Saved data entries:
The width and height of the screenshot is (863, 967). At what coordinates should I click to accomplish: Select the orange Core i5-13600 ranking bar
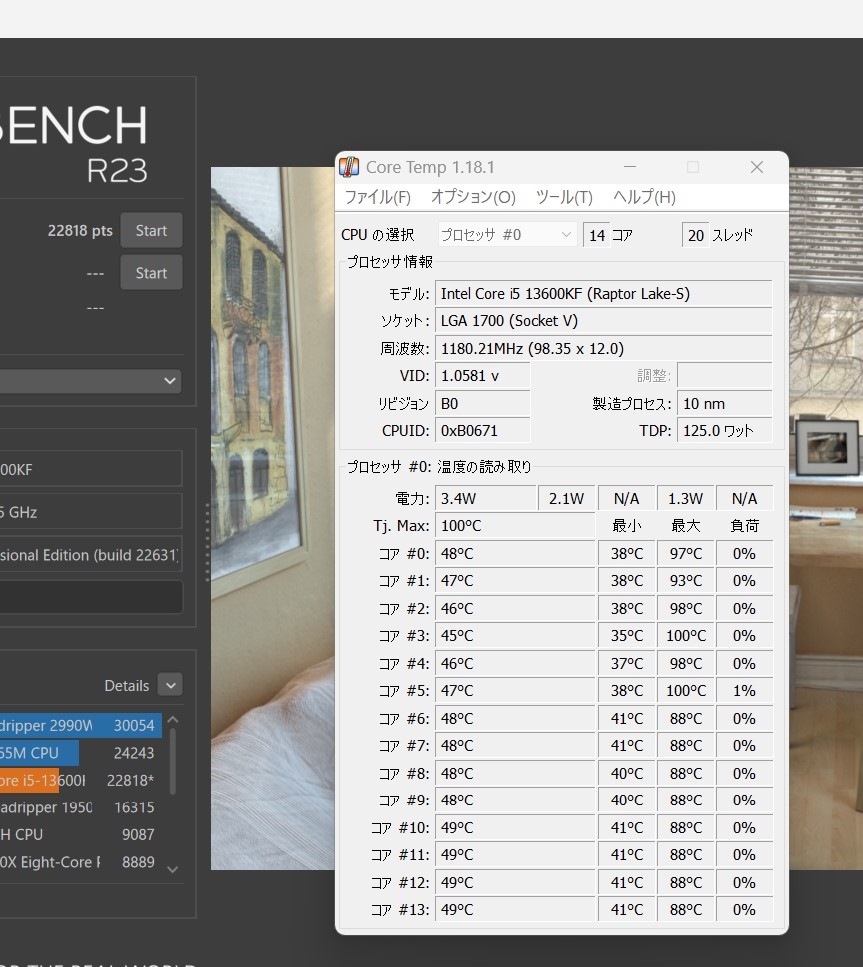(x=30, y=780)
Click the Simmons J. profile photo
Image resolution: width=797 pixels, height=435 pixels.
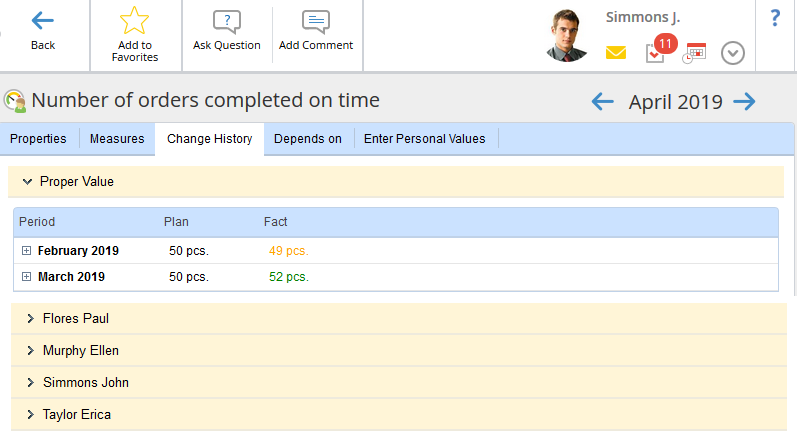(568, 37)
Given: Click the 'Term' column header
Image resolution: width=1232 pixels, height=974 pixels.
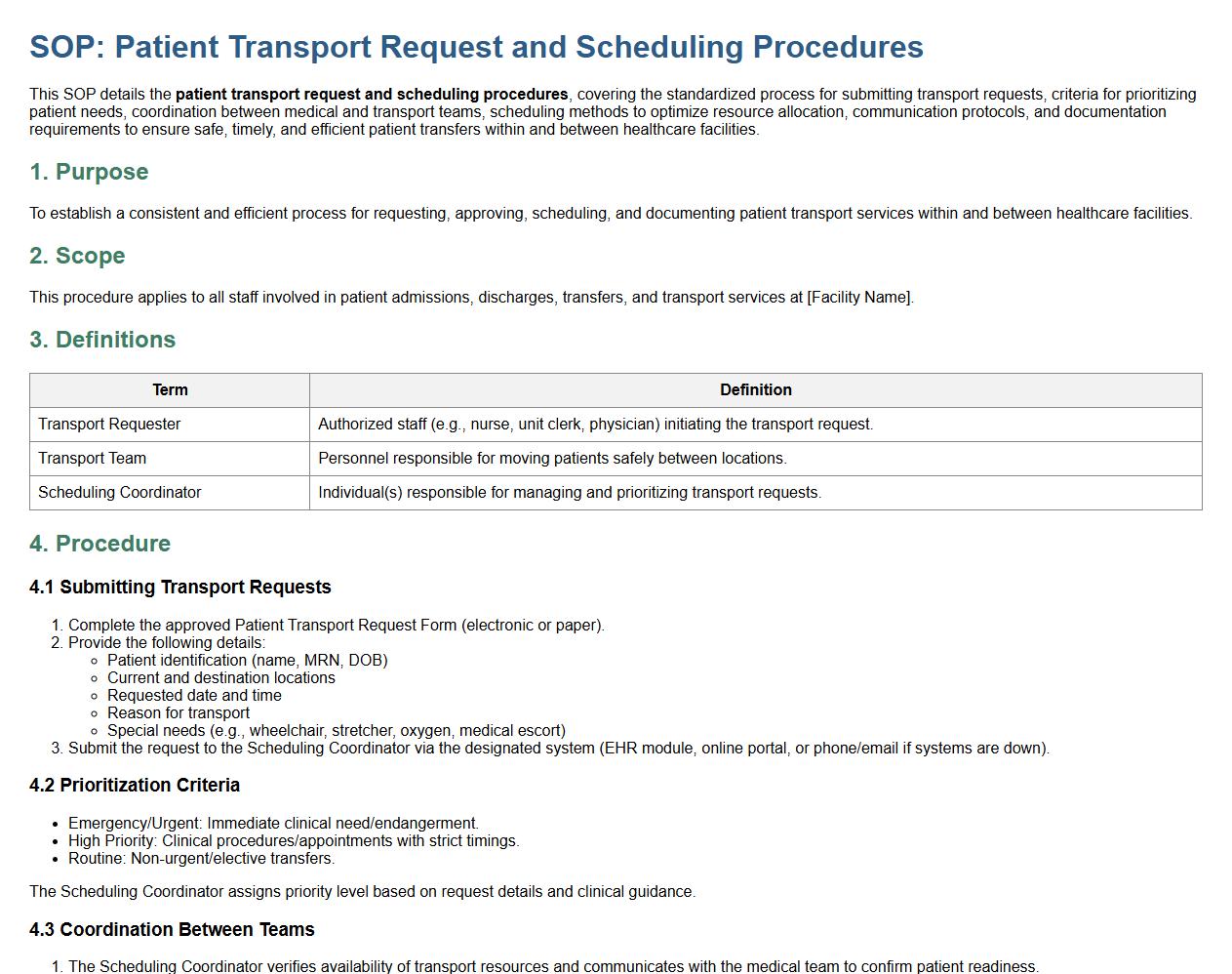Looking at the screenshot, I should click(170, 389).
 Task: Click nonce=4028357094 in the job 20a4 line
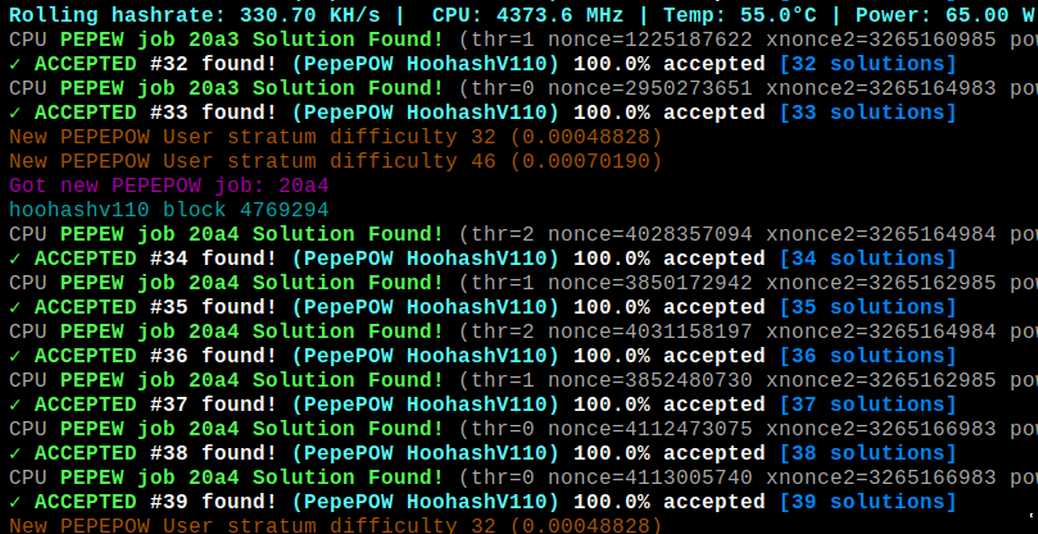(x=650, y=234)
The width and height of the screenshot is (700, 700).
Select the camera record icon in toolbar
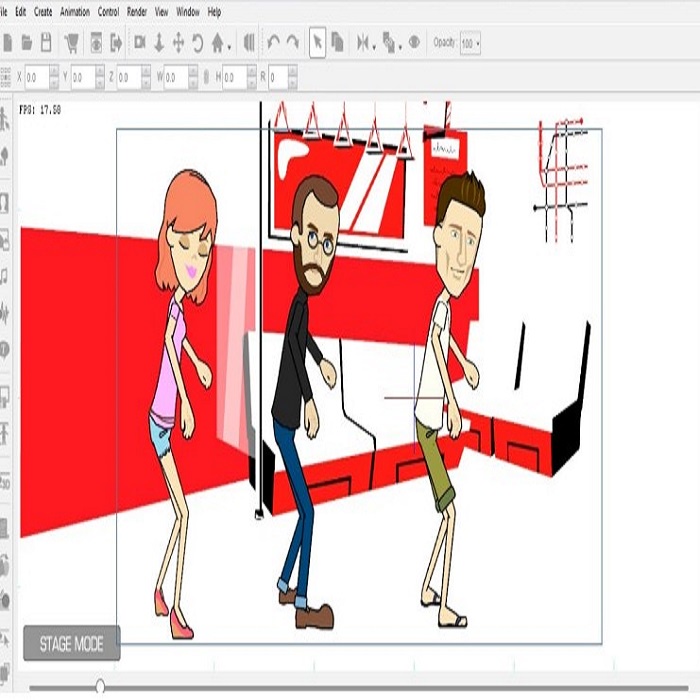[x=139, y=43]
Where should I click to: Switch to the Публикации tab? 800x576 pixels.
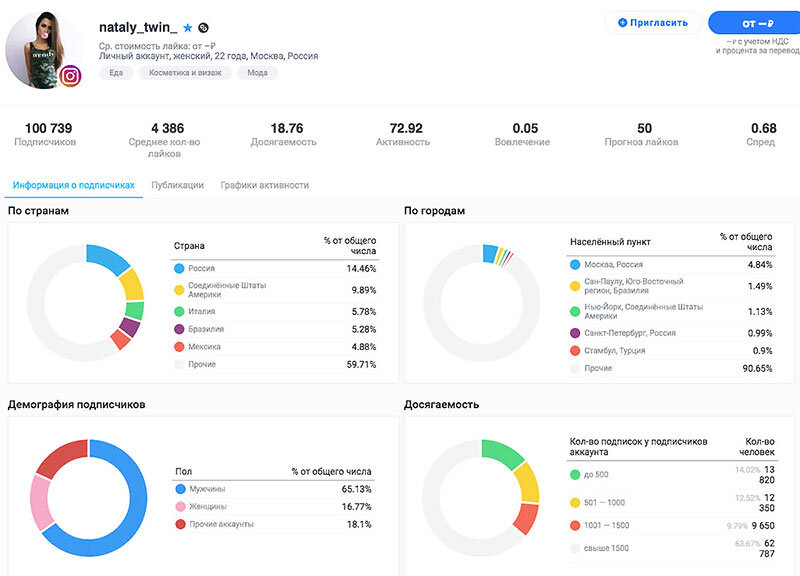tap(178, 185)
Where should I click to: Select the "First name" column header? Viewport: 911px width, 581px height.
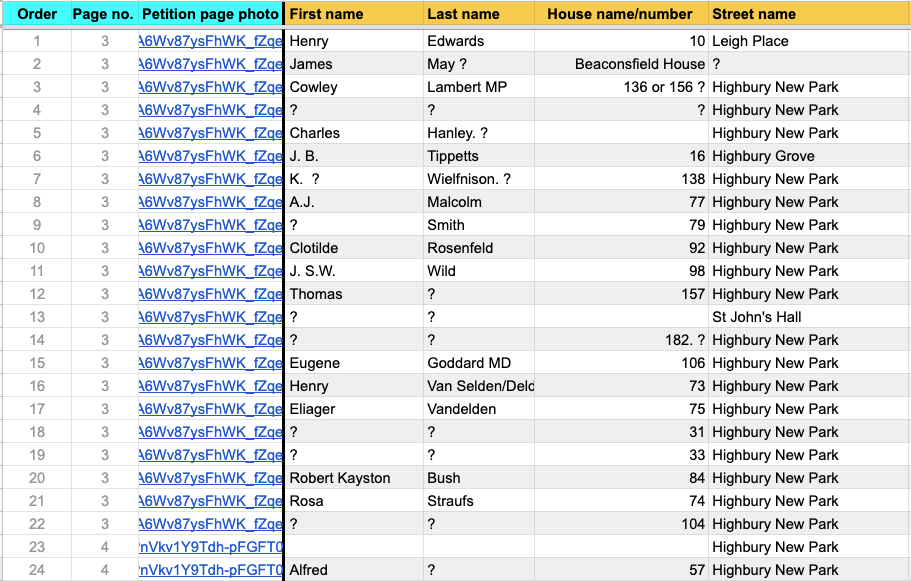pyautogui.click(x=326, y=14)
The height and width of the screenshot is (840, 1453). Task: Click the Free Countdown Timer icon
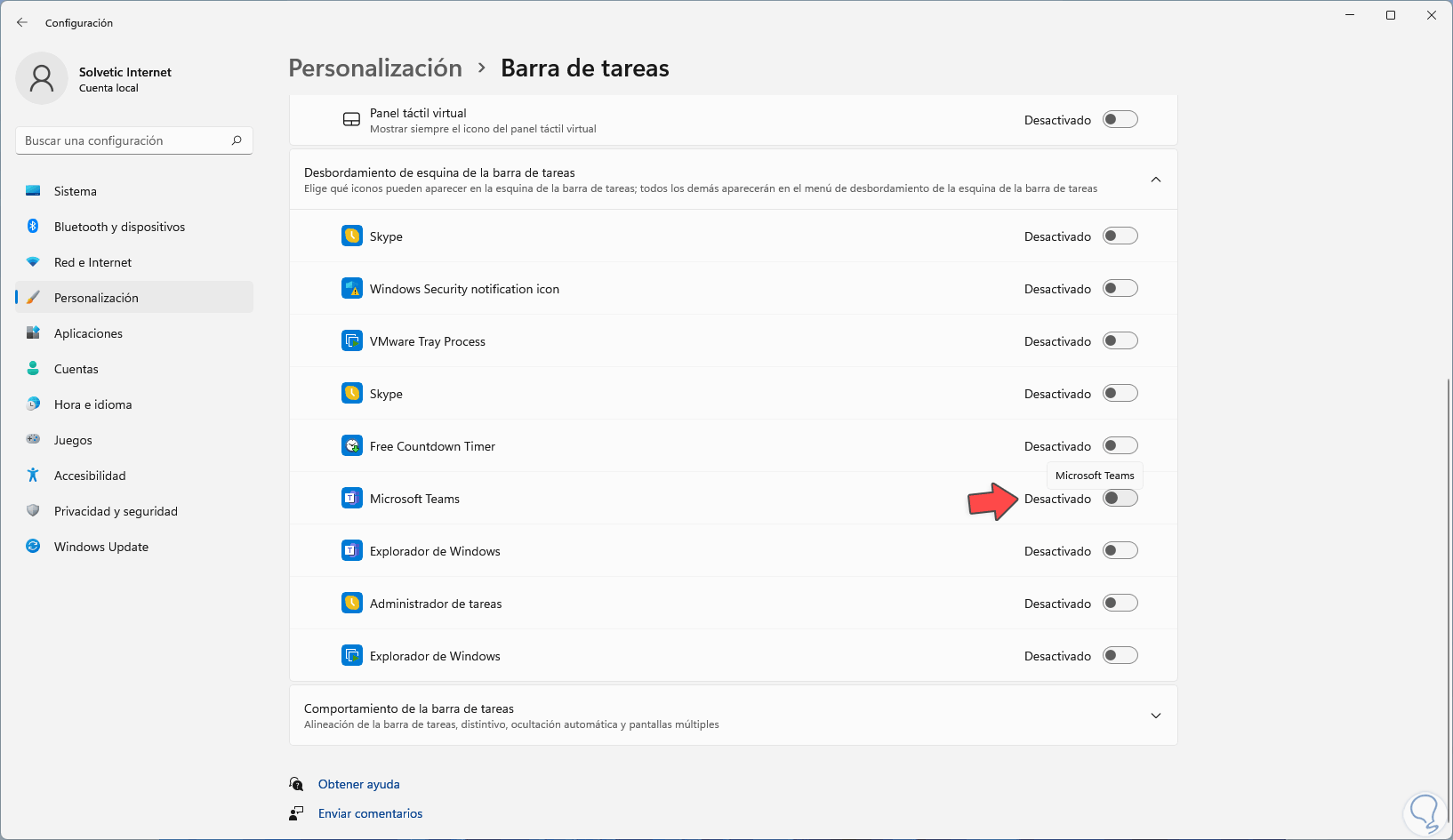pyautogui.click(x=351, y=446)
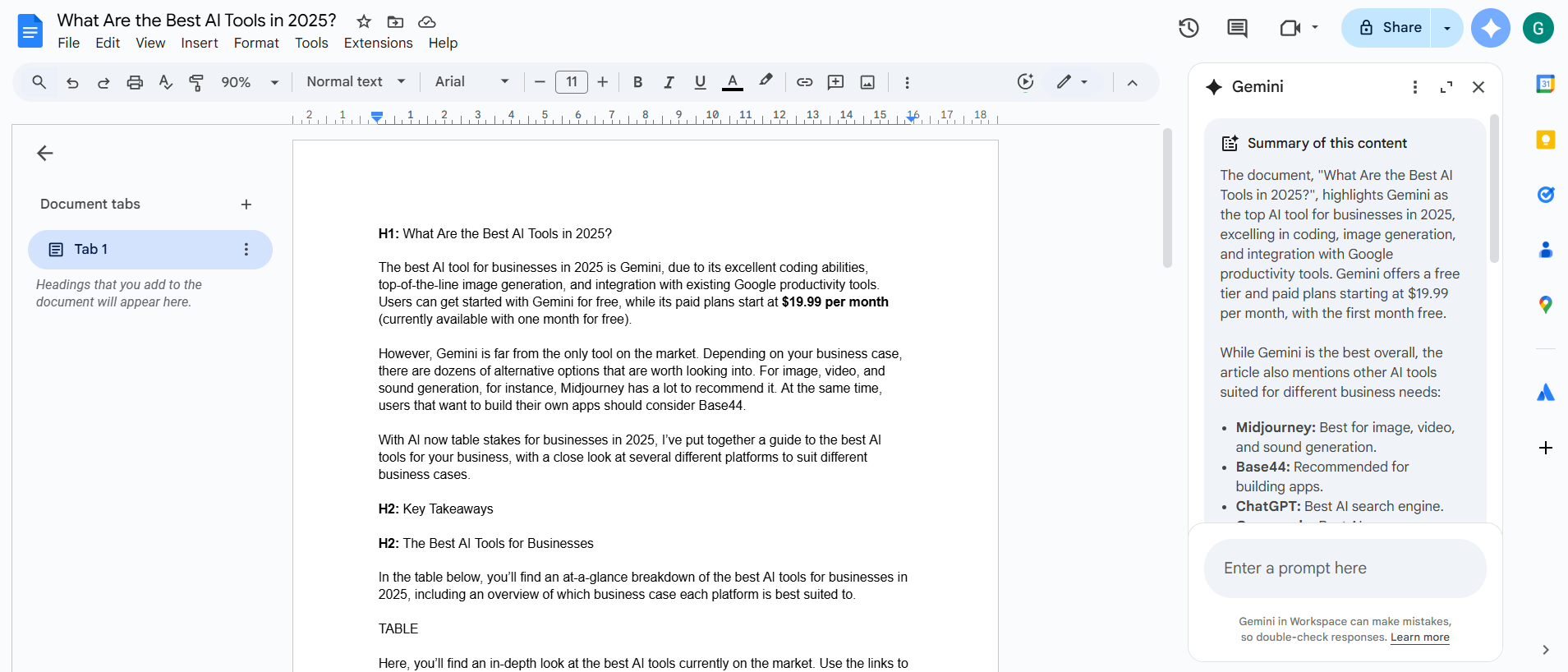
Task: Open the zoom level dropdown
Action: click(250, 82)
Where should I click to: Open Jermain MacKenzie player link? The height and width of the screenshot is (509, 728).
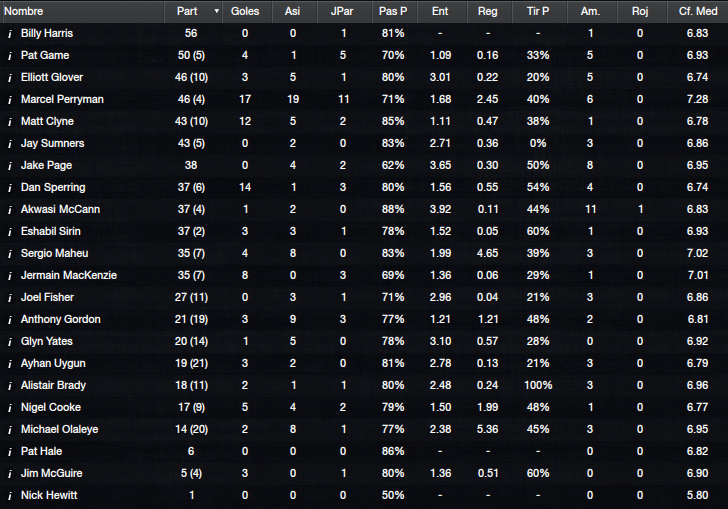tap(69, 275)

• [Work to be completed]: Pictures are to be left out; the answer must otherwise be exactly the lines from the one with "The width and height of the screenshot is (700, 700)." through the final line of the entries above, both included.

• [Result of the task]:
The width and height of the screenshot is (700, 700).
Select the camera record icon in toolbar
[x=139, y=43]
Where should I click to: Switch to the Публикации tab? 800x576 pixels.
tap(178, 185)
Where should I click to: Select the "First name" column header? Viewport: 911px width, 581px height.
pyautogui.click(x=326, y=14)
The height and width of the screenshot is (840, 1453). Task: Click the Free Countdown Timer icon
pyautogui.click(x=351, y=446)
Task: Open the zoom level dropdown
Action: click(250, 82)
Where should I click to: Open Jermain MacKenzie player link? The height and width of the screenshot is (509, 728).
tap(69, 275)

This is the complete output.